PROVIDED PASSAGE ->
──────────
I changed the assembly syntax according to the gcc compiler, but I´m still getting this errors:
Operand mismatch type for 'lea'
No such instruction 'segcs lodsb'
No such instruction 'retn'
EDIT:
I have been working on improving my code and at least now I see something on the screen. Here´s my updated code:
/**************************************************************************
* put_char *
* Print char *
**************************************************************************/
void put_char(int x,int y){
int char_offset;
int l,i,j,h,offset;
j,h,l,i=0;
offset = (y<<8) + (y<<6) + x;
__asm__(
"movl _VGA, %%ebx;" // VGA memory pointer
"addl %%ebx,%%edi;" //%di points to screen
"mov _ascii_char,%%al;"
"sub $32,%%al;"
"mov $7,%%ah;"
"mul %%ah;"
"lea _characters,%%si;"
"add %%ax,%%si;" //SI point to bitmap
"mov $7,%%cl;"
"0:;"
"lodsb %%cs:(%%si);" //load next byte of bitmap
"mov $6,%%ch;"
"1:;"
"shl $1,%%al;"
"jnc 2f;"
"movb %%dl,(%%edi);" //plot the pixel
"2:\n\t"
"incl %%edi;"
"dec %%ch;"
"jnz 1b;"
"addl $320-6,%%edi;"
"dec %%cl;"
"jnz 0b;"
: "=D" (offset)
: "d" (current_color)
);
}
If you see the image above I was trying to write the letter "S". The results are the green pixels that you see on the upper left side of the screen. No matter what x and y I give the functon it always plots the pixels on that same spot.
Can anyone help me correct my code?

See below for an analysis of some things that are specifically wrong with your put_char function, and a version that might work. (I'm not sure about the %cs segment override, but other than that it should do what you intend).
Learning DOS and 16-bit asm isn't the best way to learn asm
First of all, DOS and 16-bit x86 are thoroughly obsolete, and are not easier to learn than normal 64-bit x86. Even 32-bit x86 is obsolete, but still in wide use in the Windows world.
32-bit and 64-bit code don't have to care about a lot of 16-bit limitations / complications like segments or limited register choice in addressing modes. Some modern systems do use segment overrides for thread-local storage, but learning how to use segments in 16-bit code is barely connected to that.
──────────
DATASET RECORDS ->
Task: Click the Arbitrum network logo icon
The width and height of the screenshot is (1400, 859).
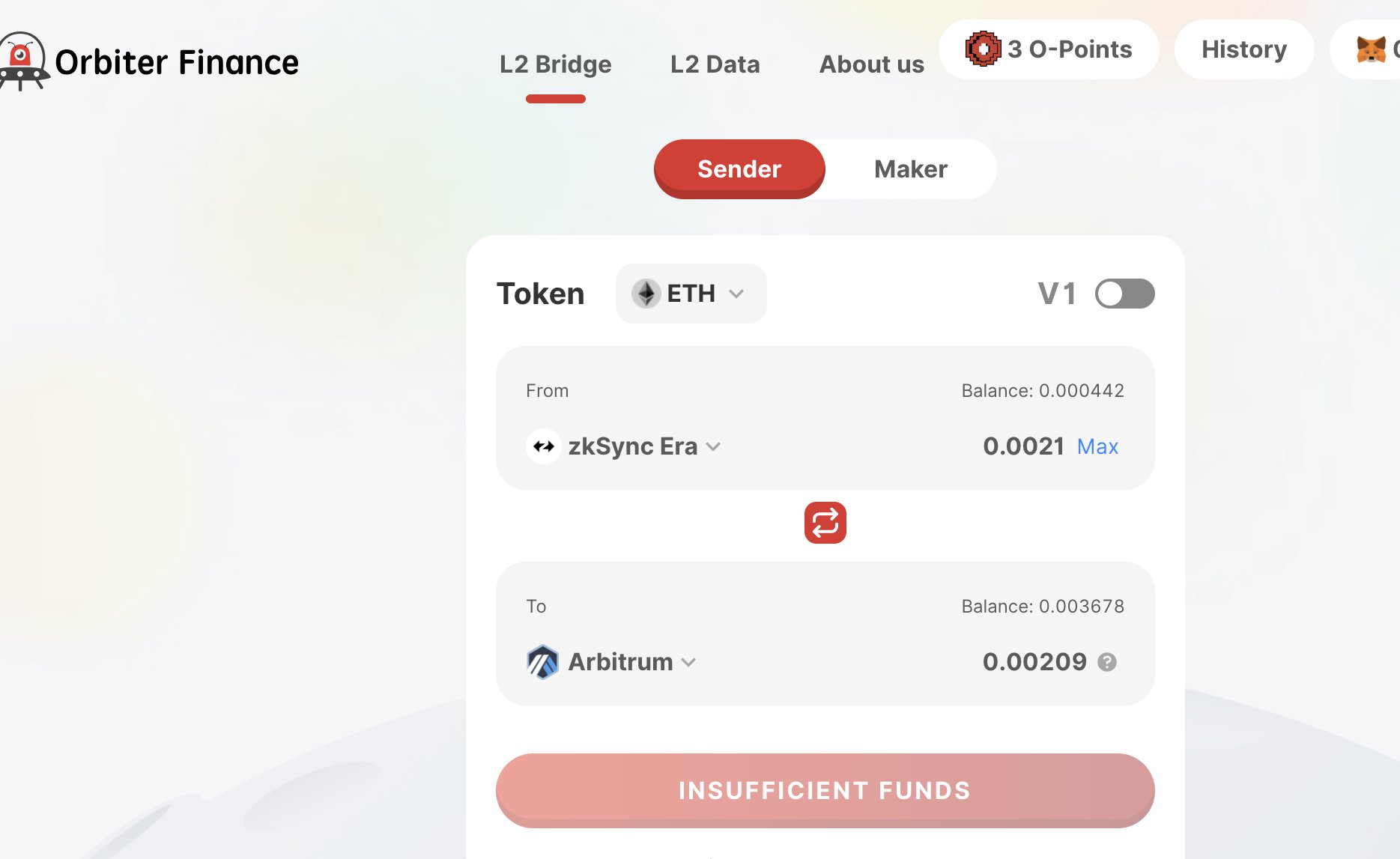Action: coord(542,662)
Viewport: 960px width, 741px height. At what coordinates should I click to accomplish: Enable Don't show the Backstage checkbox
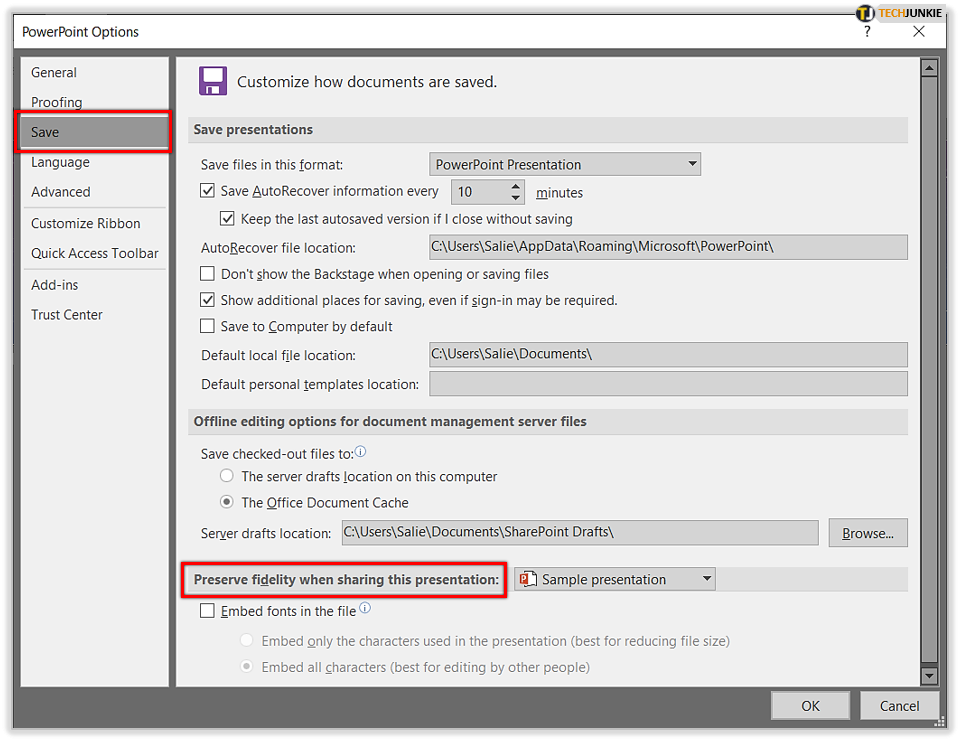click(208, 274)
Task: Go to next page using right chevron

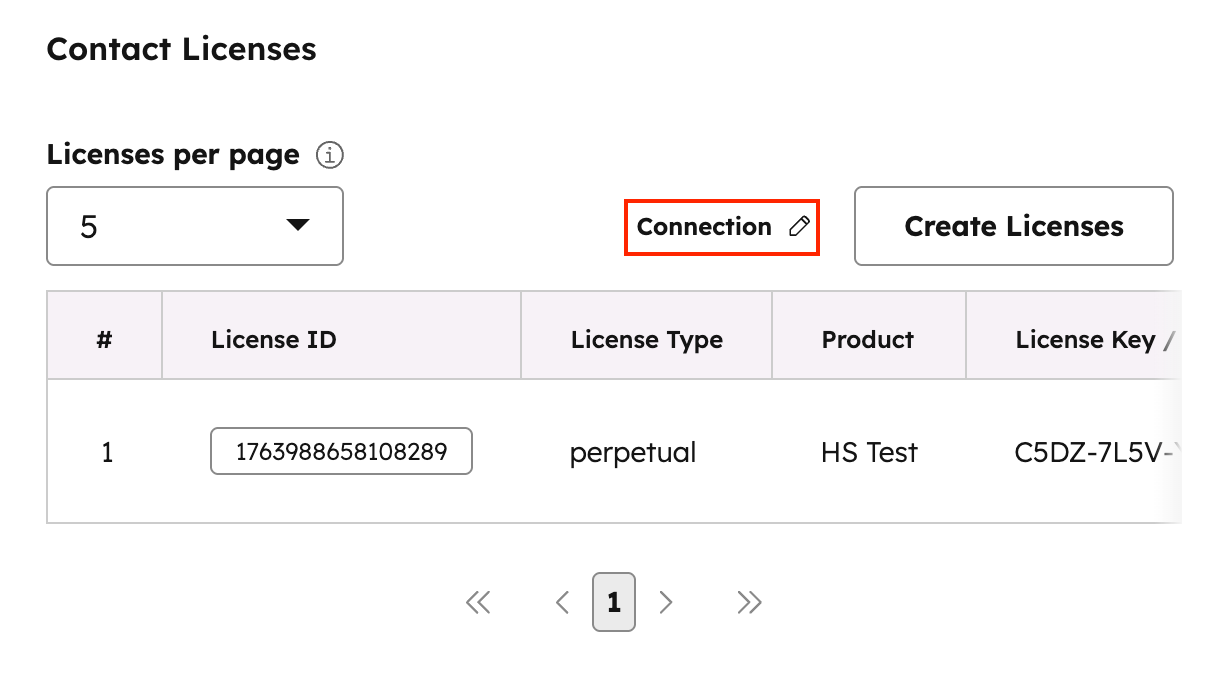Action: [x=666, y=602]
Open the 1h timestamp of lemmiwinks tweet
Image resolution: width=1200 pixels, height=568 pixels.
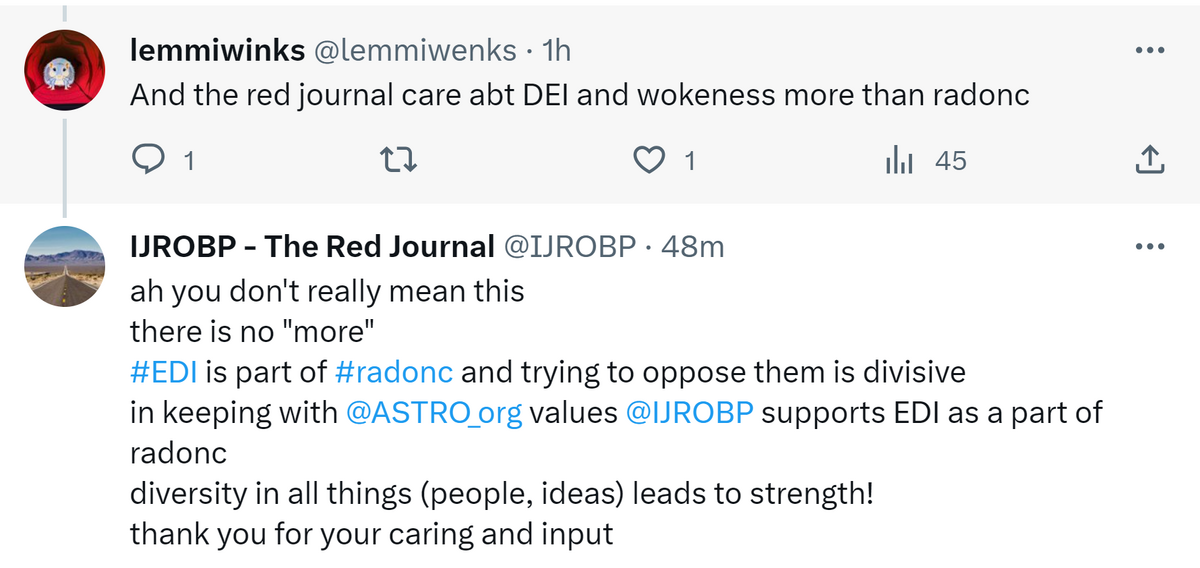click(555, 49)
──────────
STATED TASK 1 -> In the forum thread, where on the screen do the green pixels appear?
STATED TASK 2 -> Reproduce the forum thread from "Learning DOS and" to "the Windows world.".

TASK RESULT 1 -> On the upper left side of the screen.

TASK RESULT 2 ->
Learning DOS and 16-bit asm isn't the best way to learn asm
First of all, DOS and 16-bit x86 are thoroughly obsolete, and are not easier to learn than normal 64-bit x86. Even 32-bit x86 is obsolete, but still in wide use in the Windows world.